▶ [What you have to do] Give back every entry, copied exactly.

▶ [Saved entries]
■ ■ ■ ■

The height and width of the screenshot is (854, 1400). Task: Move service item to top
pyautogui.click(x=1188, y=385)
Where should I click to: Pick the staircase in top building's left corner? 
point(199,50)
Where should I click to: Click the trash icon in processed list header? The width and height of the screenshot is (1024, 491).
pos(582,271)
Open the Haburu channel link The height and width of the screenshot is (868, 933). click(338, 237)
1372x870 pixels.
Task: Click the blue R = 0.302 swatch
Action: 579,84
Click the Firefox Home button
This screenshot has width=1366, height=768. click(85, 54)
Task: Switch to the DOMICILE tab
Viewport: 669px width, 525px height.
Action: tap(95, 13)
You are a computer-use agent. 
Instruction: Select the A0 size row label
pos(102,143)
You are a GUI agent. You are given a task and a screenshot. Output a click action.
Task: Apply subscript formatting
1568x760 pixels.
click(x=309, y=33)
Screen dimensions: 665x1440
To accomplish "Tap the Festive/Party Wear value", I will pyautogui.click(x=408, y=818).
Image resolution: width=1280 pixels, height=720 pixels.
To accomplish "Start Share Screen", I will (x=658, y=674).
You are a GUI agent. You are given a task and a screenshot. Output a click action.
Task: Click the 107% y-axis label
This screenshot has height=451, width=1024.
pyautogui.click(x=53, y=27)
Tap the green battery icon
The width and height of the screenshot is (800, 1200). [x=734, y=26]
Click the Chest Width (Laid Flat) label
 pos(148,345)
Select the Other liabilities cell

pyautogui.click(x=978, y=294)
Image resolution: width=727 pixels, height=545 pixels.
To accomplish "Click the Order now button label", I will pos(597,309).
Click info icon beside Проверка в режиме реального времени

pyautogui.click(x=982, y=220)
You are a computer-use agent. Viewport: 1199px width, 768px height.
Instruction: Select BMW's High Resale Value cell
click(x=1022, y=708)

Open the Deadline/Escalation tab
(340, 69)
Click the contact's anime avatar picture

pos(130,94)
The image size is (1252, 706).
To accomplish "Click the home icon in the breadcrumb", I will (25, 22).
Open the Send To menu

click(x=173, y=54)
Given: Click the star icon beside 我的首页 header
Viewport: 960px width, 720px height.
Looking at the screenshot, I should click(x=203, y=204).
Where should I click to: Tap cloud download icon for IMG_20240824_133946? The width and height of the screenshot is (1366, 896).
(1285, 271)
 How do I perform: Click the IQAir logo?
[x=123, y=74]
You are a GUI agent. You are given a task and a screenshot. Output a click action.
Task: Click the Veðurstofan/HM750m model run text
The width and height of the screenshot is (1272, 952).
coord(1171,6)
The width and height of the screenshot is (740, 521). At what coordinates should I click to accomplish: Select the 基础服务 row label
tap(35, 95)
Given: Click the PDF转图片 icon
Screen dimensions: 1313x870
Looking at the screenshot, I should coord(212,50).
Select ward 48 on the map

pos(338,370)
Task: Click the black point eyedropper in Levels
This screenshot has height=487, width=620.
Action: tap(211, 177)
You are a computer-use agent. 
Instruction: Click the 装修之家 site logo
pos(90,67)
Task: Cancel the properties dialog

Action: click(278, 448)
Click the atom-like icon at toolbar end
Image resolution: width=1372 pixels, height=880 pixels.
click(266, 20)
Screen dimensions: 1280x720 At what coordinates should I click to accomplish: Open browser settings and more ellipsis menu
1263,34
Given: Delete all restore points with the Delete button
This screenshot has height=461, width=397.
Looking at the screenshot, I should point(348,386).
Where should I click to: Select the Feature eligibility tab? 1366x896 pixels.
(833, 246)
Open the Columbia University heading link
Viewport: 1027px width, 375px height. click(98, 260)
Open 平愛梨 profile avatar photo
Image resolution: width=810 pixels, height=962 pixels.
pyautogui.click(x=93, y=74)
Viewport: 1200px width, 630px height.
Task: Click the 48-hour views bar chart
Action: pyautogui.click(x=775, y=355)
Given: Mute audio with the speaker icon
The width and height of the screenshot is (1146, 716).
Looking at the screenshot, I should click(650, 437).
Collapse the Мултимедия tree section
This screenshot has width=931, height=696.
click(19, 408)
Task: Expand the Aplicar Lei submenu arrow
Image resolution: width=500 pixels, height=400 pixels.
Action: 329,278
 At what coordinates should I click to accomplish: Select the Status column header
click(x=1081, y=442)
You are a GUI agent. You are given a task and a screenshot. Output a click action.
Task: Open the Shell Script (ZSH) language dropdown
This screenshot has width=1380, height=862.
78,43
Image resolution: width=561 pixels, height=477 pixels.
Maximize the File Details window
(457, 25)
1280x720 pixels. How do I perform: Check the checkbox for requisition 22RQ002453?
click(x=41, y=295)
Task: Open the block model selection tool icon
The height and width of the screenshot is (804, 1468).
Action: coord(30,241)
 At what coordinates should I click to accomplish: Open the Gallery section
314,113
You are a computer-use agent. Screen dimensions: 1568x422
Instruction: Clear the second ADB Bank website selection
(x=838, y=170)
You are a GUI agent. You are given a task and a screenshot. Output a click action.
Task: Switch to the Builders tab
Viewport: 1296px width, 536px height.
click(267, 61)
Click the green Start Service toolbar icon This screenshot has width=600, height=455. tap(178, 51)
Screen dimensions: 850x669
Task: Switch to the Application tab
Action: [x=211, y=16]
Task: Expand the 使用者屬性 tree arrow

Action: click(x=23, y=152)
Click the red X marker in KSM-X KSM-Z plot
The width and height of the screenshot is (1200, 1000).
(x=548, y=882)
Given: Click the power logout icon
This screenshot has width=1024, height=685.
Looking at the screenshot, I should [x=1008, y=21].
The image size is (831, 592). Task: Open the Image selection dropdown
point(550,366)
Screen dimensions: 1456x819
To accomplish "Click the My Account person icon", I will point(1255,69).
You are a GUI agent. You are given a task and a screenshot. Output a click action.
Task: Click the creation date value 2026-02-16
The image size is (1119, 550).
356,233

■ ■ ■ ■

▶ [Solution to this problem]
The height and width of the screenshot is (854, 1400). Task: Move service item to top
pyautogui.click(x=1188, y=385)
Where should I click to: Pick the staircase in top building's left corner? 
point(199,50)
Where should I click to: Click the trash icon in processed list header? The width and height of the screenshot is (1024, 491).
pos(582,271)
Open the Haburu channel link The height and width of the screenshot is (868, 933). click(338, 237)
1372x870 pixels.
Task: Click the blue R = 0.302 swatch
Action: 579,84
Click the Firefox Home button
This screenshot has width=1366, height=768. click(85, 54)
Task: Switch to the DOMICILE tab
Viewport: 669px width, 525px height.
Action: tap(95, 13)
You are a computer-use agent. 
Instruction: Select the A0 size row label
pos(102,143)
You are a GUI agent. You are given a task and a screenshot. Output a click action.
Task: Apply subscript formatting
1568x760 pixels.
click(x=309, y=33)
Screen dimensions: 665x1440
To accomplish "Tap the Festive/Party Wear value", I will pyautogui.click(x=408, y=818).
Image resolution: width=1280 pixels, height=720 pixels.
To accomplish "Start Share Screen", I will (x=658, y=674).
You are a GUI agent. You are given a task and a screenshot. Output a click action.
Task: Click the 107% y-axis label
This screenshot has height=451, width=1024.
pyautogui.click(x=53, y=27)
Tap the green battery icon
The width and height of the screenshot is (800, 1200). [x=734, y=26]
Click the Chest Width (Laid Flat) label
 pos(148,345)
Select the Other liabilities cell

pyautogui.click(x=978, y=294)
Image resolution: width=727 pixels, height=545 pixels.
To accomplish "Click the Order now button label", I will pos(597,309).
Click info icon beside Проверка в режиме реального времени

pyautogui.click(x=982, y=220)
You are a computer-use agent. Viewport: 1199px width, 768px height.
Instruction: Select BMW's High Resale Value cell
click(x=1022, y=708)

Open the Deadline/Escalation tab
(340, 69)
Click the contact's anime avatar picture

pos(130,94)
The image size is (1252, 706).
To accomplish "Click the home icon in the breadcrumb", I will (25, 22).
Open the Send To menu

click(x=173, y=54)
Given: Click the star icon beside 我的首页 header
Viewport: 960px width, 720px height.
Looking at the screenshot, I should click(x=203, y=204).
Where should I click to: Tap cloud download icon for IMG_20240824_133946? The width and height of the screenshot is (1366, 896).
(1285, 271)
 How do I perform: Click the IQAir logo?
[x=123, y=74]
You are a GUI agent. You are given a task and a screenshot. Output a click action.
Task: Click the Veðurstofan/HM750m model run text
The width and height of the screenshot is (1272, 952).
coord(1171,6)
The width and height of the screenshot is (740, 521). At what coordinates should I click to accomplish: Select the 基础服务 row label
tap(35, 95)
Given: Click the PDF转图片 icon
Screen dimensions: 1313x870
Looking at the screenshot, I should coord(212,50).
Select ward 48 on the map

pos(338,370)
Task: Click the black point eyedropper in Levels
This screenshot has height=487, width=620.
Action: tap(211, 177)
You are a computer-use agent. 
Instruction: Click the 装修之家 site logo
pos(90,67)
Task: Cancel the properties dialog

Action: click(278, 448)
Click the atom-like icon at toolbar end
Image resolution: width=1372 pixels, height=880 pixels.
click(266, 20)
Screen dimensions: 1280x720 At what coordinates should I click to accomplish: Open browser settings and more ellipsis menu
1263,34
Given: Delete all restore points with the Delete button
This screenshot has height=461, width=397.
Looking at the screenshot, I should point(348,386).
Where should I click to: Select the Feature eligibility tab? 1366x896 pixels.
(833, 246)
Open the Columbia University heading link
Viewport: 1027px width, 375px height. click(98, 260)
Open 平愛梨 profile avatar photo
Image resolution: width=810 pixels, height=962 pixels.
pyautogui.click(x=93, y=74)
Viewport: 1200px width, 630px height.
Task: Click the 48-hour views bar chart
Action: pyautogui.click(x=775, y=355)
Given: Mute audio with the speaker icon
The width and height of the screenshot is (1146, 716).
Looking at the screenshot, I should click(650, 437).
Collapse the Мултимедия tree section
This screenshot has width=931, height=696.
click(19, 408)
Task: Expand the Aplicar Lei submenu arrow
Image resolution: width=500 pixels, height=400 pixels.
Action: 329,278
 At what coordinates should I click to accomplish: Select the Status column header
click(x=1081, y=442)
You are a GUI agent. You are given a task and a screenshot. Output a click action.
Task: Open the Shell Script (ZSH) language dropdown
This screenshot has width=1380, height=862.
78,43
Image resolution: width=561 pixels, height=477 pixels.
Maximize the File Details window
(457, 25)
1280x720 pixels. How do I perform: Check the checkbox for requisition 22RQ002453?
click(x=41, y=295)
Task: Open the block model selection tool icon
The height and width of the screenshot is (804, 1468).
Action: coord(30,241)
 At what coordinates should I click to accomplish: Open the Gallery section
314,113
You are a computer-use agent. Screen dimensions: 1568x422
Instruction: Clear the second ADB Bank website selection
(x=838, y=170)
You are a GUI agent. You are given a task and a screenshot. Output a click action.
Task: Switch to the Builders tab
Viewport: 1296px width, 536px height.
click(267, 61)
Click the green Start Service toolbar icon This screenshot has width=600, height=455. tap(178, 51)
Screen dimensions: 850x669
Task: Switch to the Application tab
Action: [x=211, y=16]
Task: Expand the 使用者屬性 tree arrow

Action: click(x=23, y=152)
Click the red X marker in KSM-X KSM-Z plot
The width and height of the screenshot is (1200, 1000).
(x=548, y=882)
Given: Click the power logout icon
This screenshot has width=1024, height=685.
Looking at the screenshot, I should [x=1008, y=21].
The image size is (831, 592). Task: Open the Image selection dropdown
point(550,366)
Screen dimensions: 1456x819
To accomplish "Click the My Account person icon", I will point(1255,69).
You are a GUI agent. You are given a task and a screenshot. Output a click action.
Task: Click the creation date value 2026-02-16
The image size is (1119, 550).
356,233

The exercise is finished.